Maurice Zilber

Personal information
- Nationality: French
- Born: 2 September 1920 Cairo, Egypt
- Died: 21 December 2008 (aged 88)
- Occupation: Trainer

Horse racing career
- Sport: Horse racing
- Career wins: Not found

Major racing wins
- Prix du Cadran (1970) Prix de la Forêt (1971, 1979) United Nations Stakes (1972) Grand Critérium (1973, 1983, 1985) Irish Oaks (1973) King George VI and Queen Elizabeth Stakes (1973, 1974) Prix Marcel Boussac (1973, 1980) Washington, D.C. International Stakes (1973, 1975, 1976, 1980) Canadian International Championship Stakes (1974, 1976, 1977) Grand Prix de Saint-Cloud (1974) International Stakes (1974, 1975) Man o' War Stakes (1974) Prix Royal-Oak (1974) Sussex Stakes (1974) E. P. Taylor Stakes (1975, 1978, 1982) Prix Ganay (1978, 1981) Prix Lupin (1976, 1984) Yellow Ribbon Stakes (1978) Prix de l'Opéra (1979) Prix d'Astarté (1990) British Classic Race wins: Epsom Derby (1976) French Classic Race wins: Prix du Jockey Club (1976) Grand Prix de Paris (1978)

Significant horses
- Dahar, Dahlia, Empery, Estrapade, Exceller, Nobiliary, Trillion, Youth

= Maurice Zilber =

French thoroughbred horse trainer

Maurice Zilber (2 September 1920 – 21 December 2008) was a French thoroughbred horse trainer born and raised in Cairo, Egypt to a Turkish mother and a French-Hungarian father. He trained horses in Egypt from 1946 to 1962, and then moved to France where he worked for another 43 years.

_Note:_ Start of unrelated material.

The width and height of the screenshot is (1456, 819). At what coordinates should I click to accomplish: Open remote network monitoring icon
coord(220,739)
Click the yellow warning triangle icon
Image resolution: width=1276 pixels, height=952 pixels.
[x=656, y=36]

Based at the Chantilly Racecourse in France, Maurice Zilber conditioned horses for some of the leading owners such as Serge Fradkoff, Daniel Wildenstein, Nelson Bunker Hunt and in later years, Prince Khalid Abdullah. His horses competed across Europe and in 1976 he accomplished the rare feat of training the winner of both the English Derby and the French Derby. Maurice Zilber also regularly brought horses to North America to compete in major grass races such as the Canadian International Championship Stakes at Woodbine Racetrack in Canada and the Washington, D.C. International Stakes at Laurel Park Racecourse in the United States. Zilber won the Canadian International a record-tying three times and the Washington, D.C. International, on a record four occasions. An October 20, 1991 Washington Post article referred to him as "the illustrious French trainer whose work has become legend in Maryland."

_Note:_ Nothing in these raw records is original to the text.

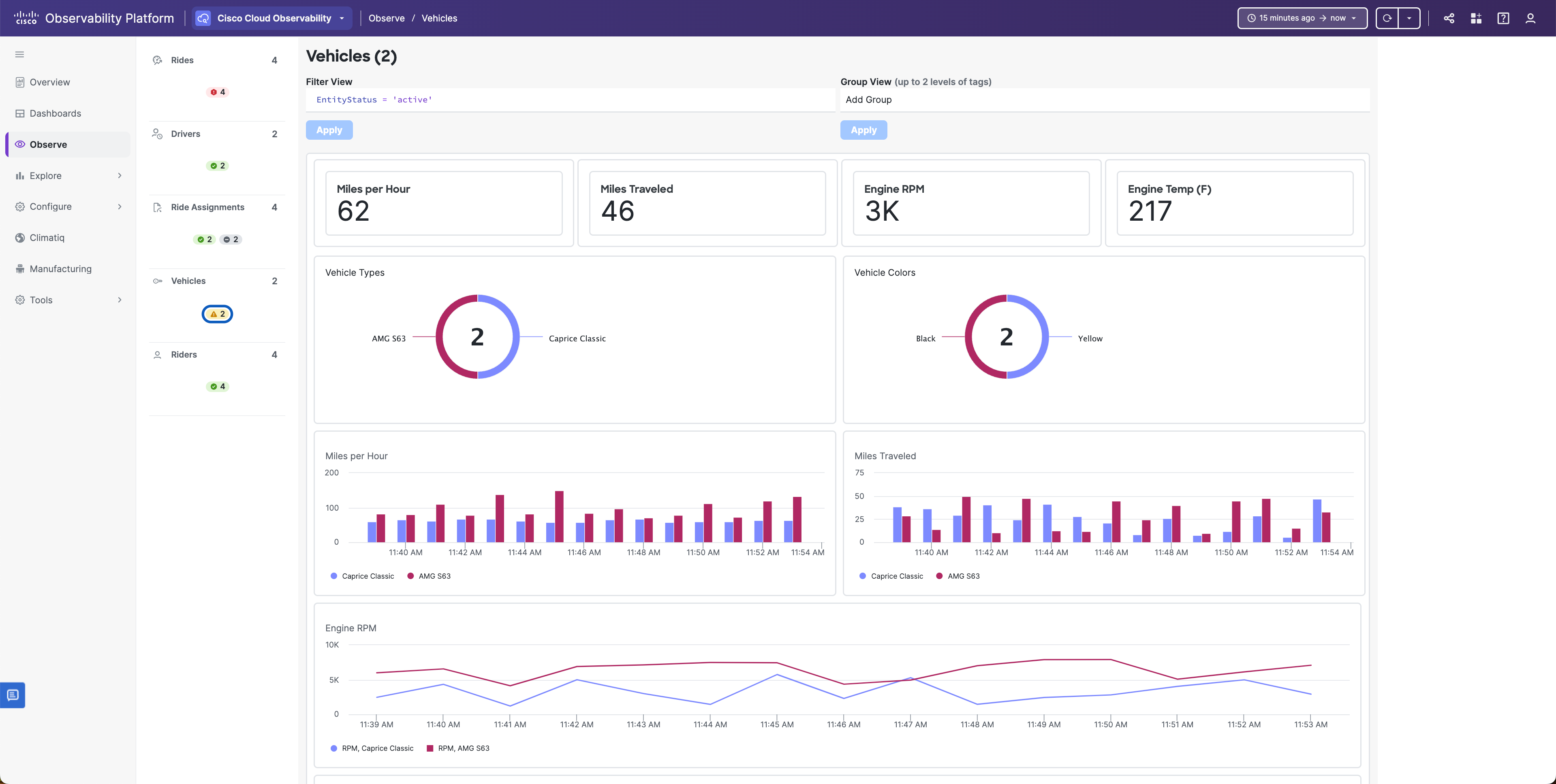Collapse sidebar with hamburger menu icon
Screen dimensions: 1556x784
19,54
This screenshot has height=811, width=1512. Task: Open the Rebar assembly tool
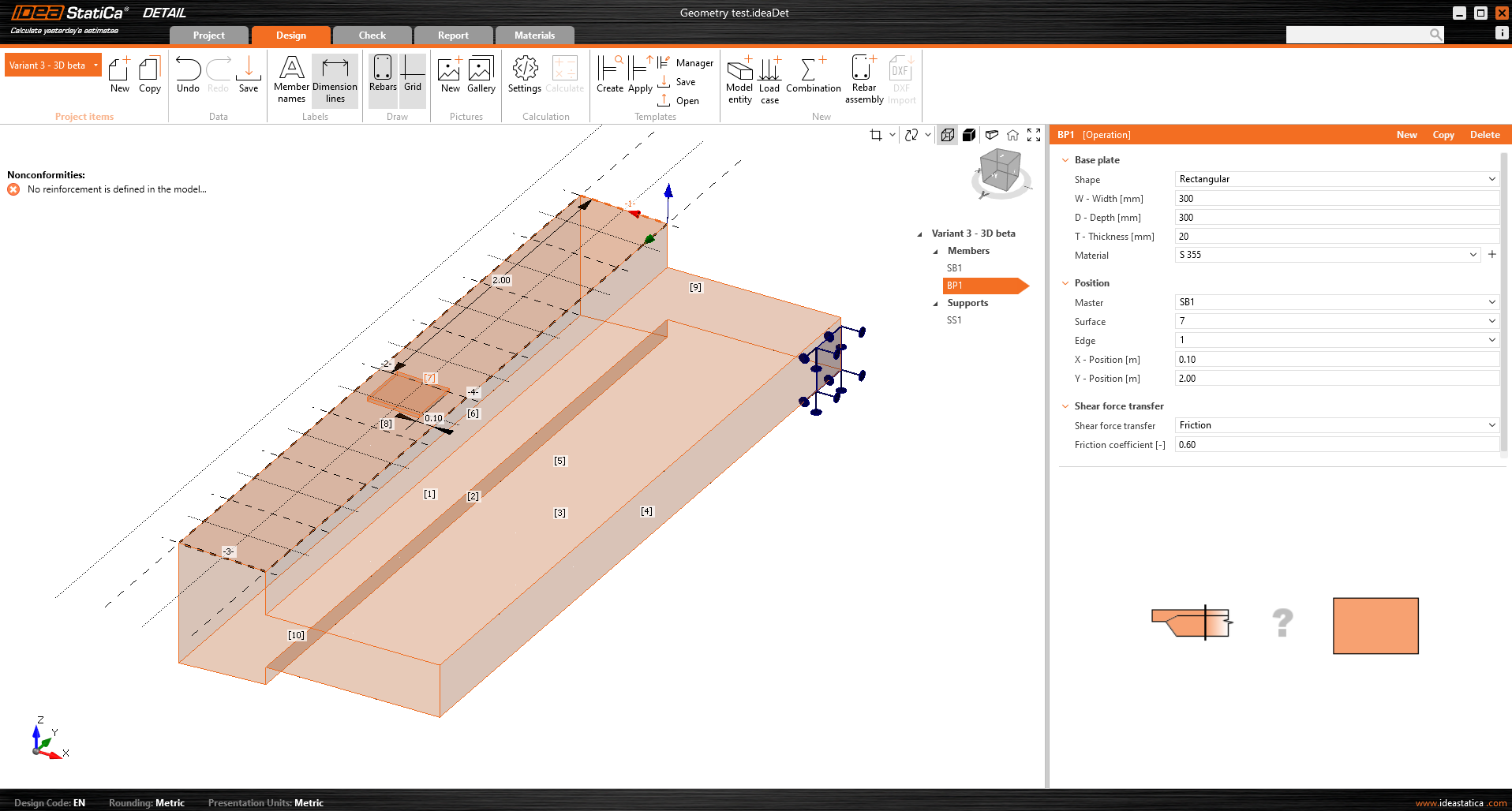click(x=863, y=77)
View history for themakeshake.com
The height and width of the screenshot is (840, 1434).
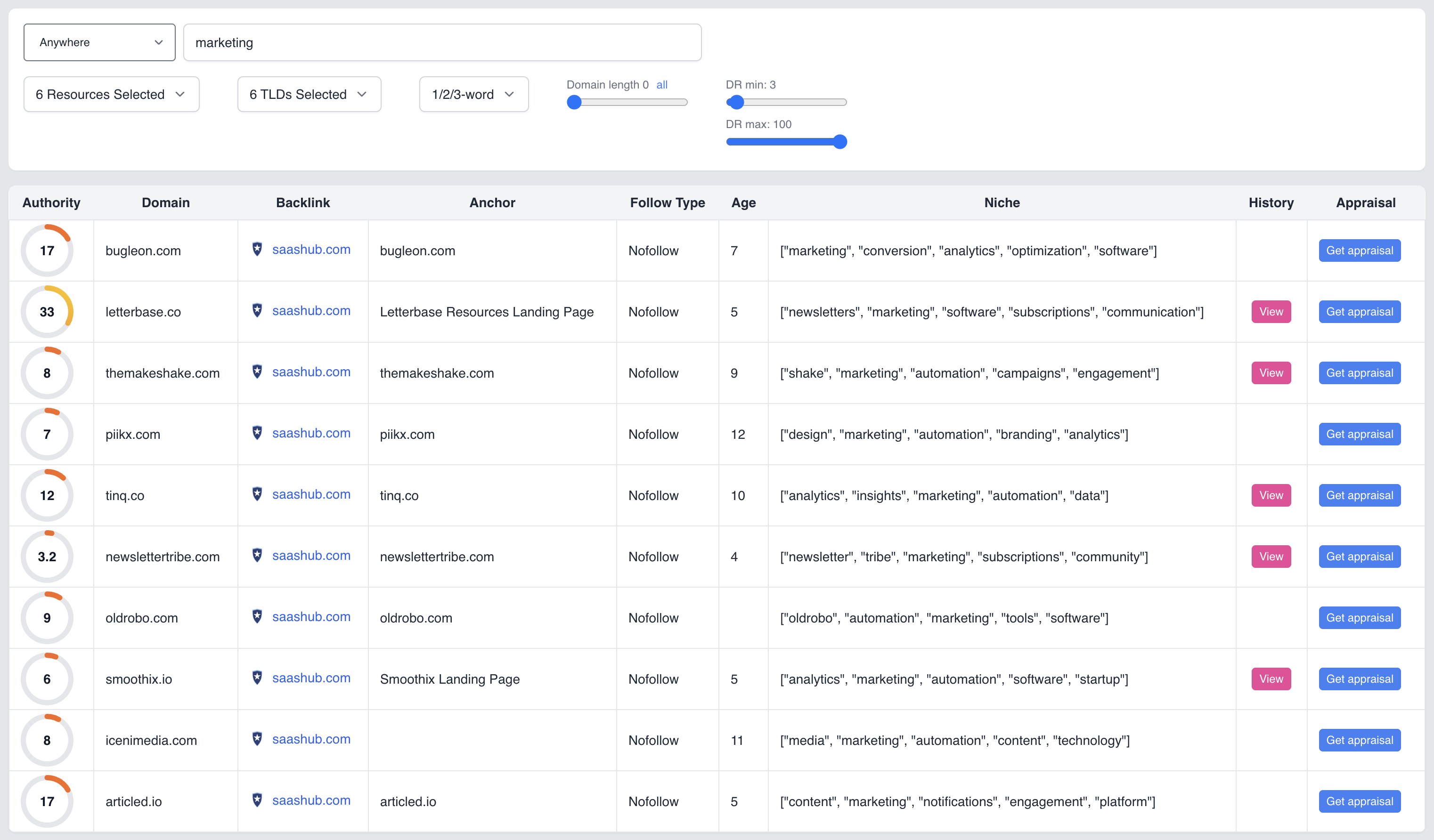[x=1271, y=373]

Maurice Zilber gained his most fame as the trainer for American owner/breeder Nelson Bunker Hunt with European-based horses such as U.S. Racing Hall of Famer inductees Exceller and Dahlia. In the United Kingdom, Zilber won back-to-back King George VI and Queen Elizabeth Stakes in 1973 and 1974 with Dahlia, back-to-back Benson and Hedges Gold Cups in 1974 and 1975, again with Dahlia, and the 1976 Epsom Derby with Empery.
Two of Zilber's horses won Eclipse Awards for their performances in the United States. The first was Hunt's Youth who was voted the American Champion Male Turf Horse of 1976 and the second was Trillion, voted the 1979 American Champion Female Turf Horse.

Maurice Zilber retired from training in 2005 and died at age 88 from cancer.